Sanbeiji (三杯雞 (三杯鸡, San^{1}-pei^{1} chi^{1}, sānbēijī, sam-poe-ke, three-cup chicken)) is a popular chicken dish in Chinese cuisine and one of the most iconic dishes of Jiangxi cuisine. The dish originates from the Jiangxi province of southern China, and is a specialty of Ningdu where the population are Hakka. The dish has become especially popular in Taiwan, being introduced to the island by the Hakka people. It is also served as a postpartum confinement food by the Chinese community of Malaysia. The Jiangxi style has a complex flavor and is spicy, while the Taiwan variant has a more simplistic flavor and is non-spicy.

==Origins==
There are several versions for the origins of sanbeiji. These stories often involve a cook who placed three cups of sauces into an earthenware pot and simmered it for a long time. One version is that of Wen Tianxiang, a national hero and Jiangxi native during the Song dynasty. Wen was captured by the invading Yuan armies of Kublai Khan and tortured for four years during his imprisonment.
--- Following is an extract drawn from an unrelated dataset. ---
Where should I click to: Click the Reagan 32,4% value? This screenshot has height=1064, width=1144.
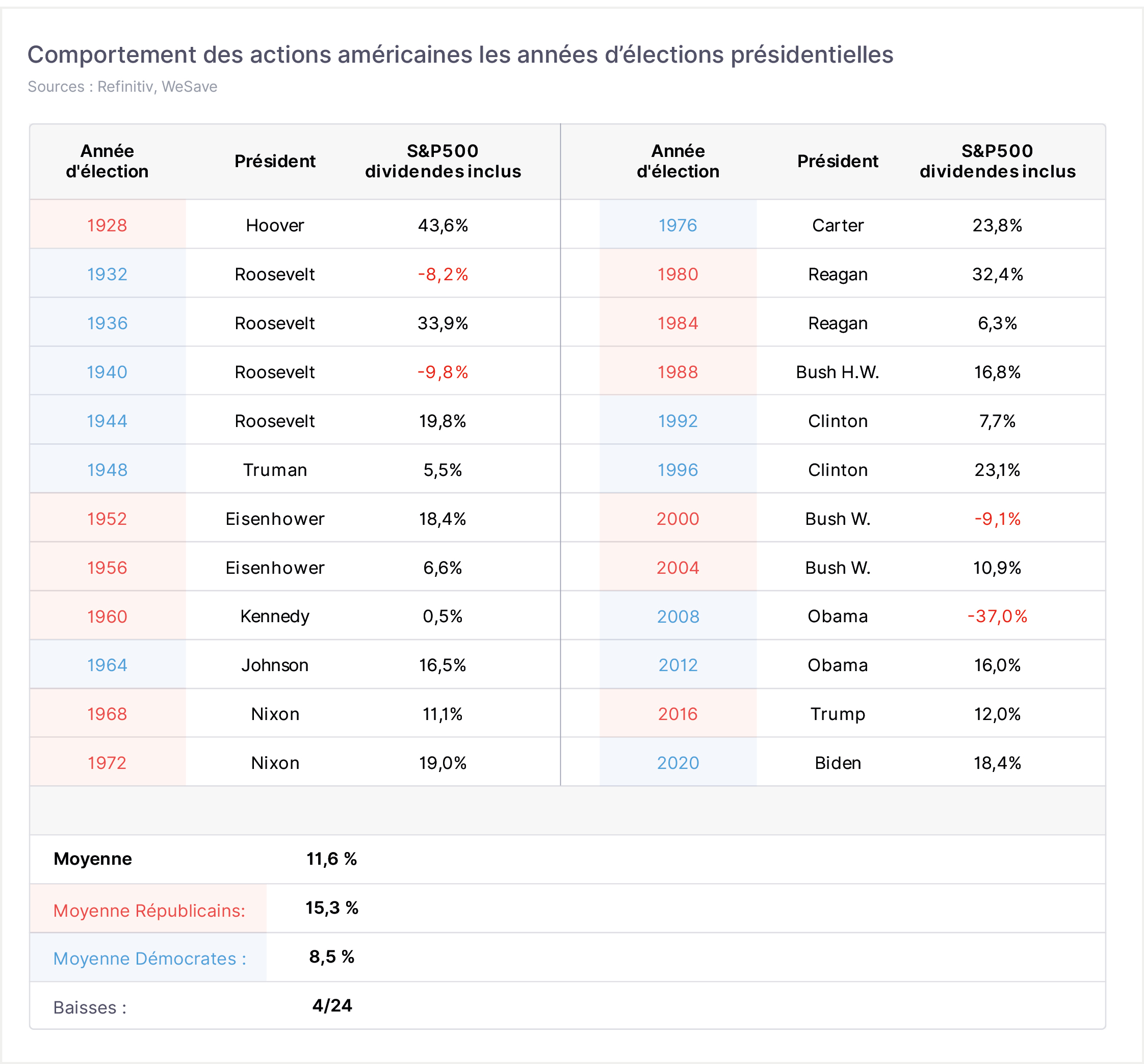click(x=997, y=274)
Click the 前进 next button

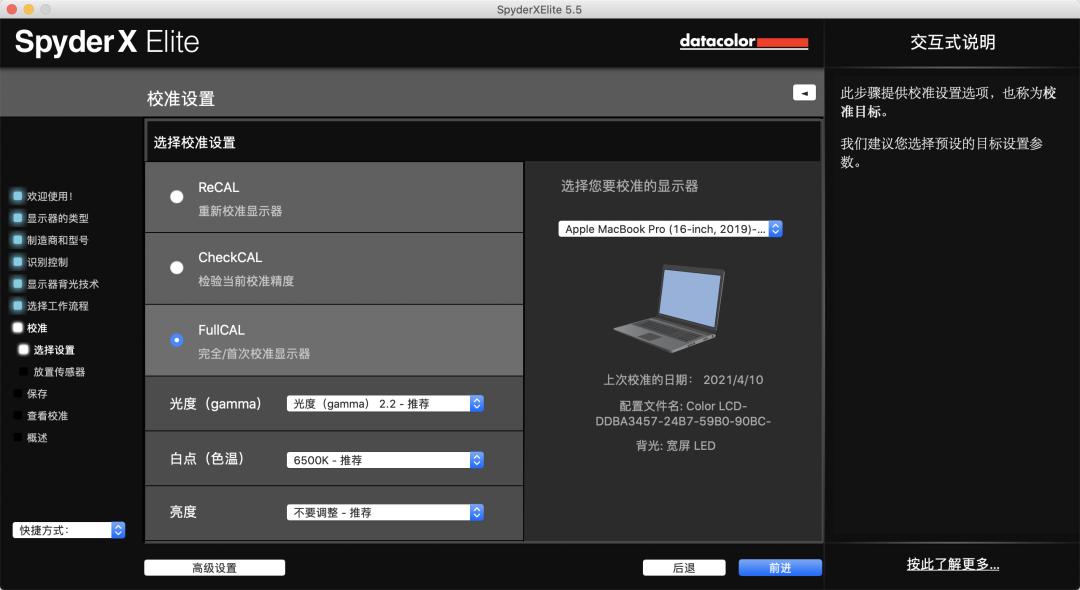pyautogui.click(x=780, y=568)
It was during this time that a sympathetic prison warden cooked the dish for him (using these limited resources) before Wen Tianxiang's execution.

=="Three cups"==
The dish derives its name from the three cups of sauces supposedly used for the anecdotal dish. For every chicken, a cup each of soy sauce, rice wine (usually mijiu although it may be mixed with Shaoxing jiu), and sesame oil were included. Lin Shangquan, a famous chef in Taiwan, believes that the traditional recipe called for a cup each of soy sauce, sesame oil, and sugar, or rice wine, soy sauce, and sesame oil, with added ginger, garlic, and basil.
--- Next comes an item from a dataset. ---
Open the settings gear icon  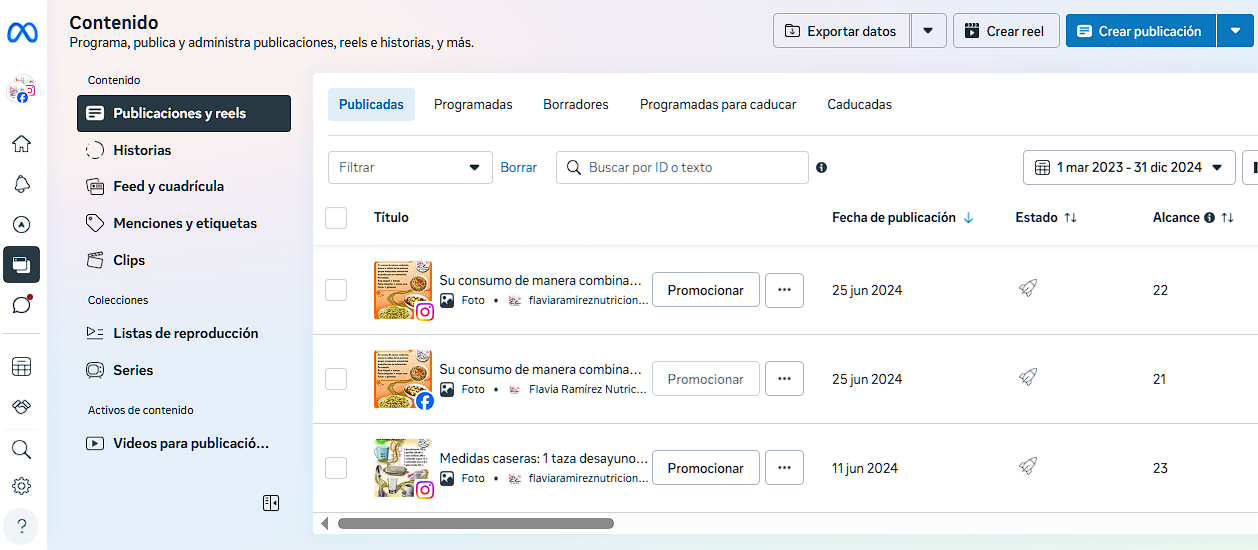21,486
Modern recipes rarely call for a cup of either oil or sugar.

The chicken, together with the sauces, is cooked in an earthenware pot on high heat for ten minutes, then on low heat to allow the sauces to be absorbed by the meat. Sanbeiji is served with no sauce; the dish is cooked until all the sauce evaporates and is absorbed by the chicken. When it is served at the table, the chicken should be sizzling—even popping—on the cusp of burning. This gives the chicken a crisper texture (and richer flavor) unlike most other Chinese or Taiwanese stewed dishes. The dish is then eaten with either steamed rice or rice congee.

Other meats, such as pork or frog, can be substituted for chicken in this dish without detracting from the taste.

== Popularity ==
The dish is popular in Taiwan and in areas of Taiwanese immigration.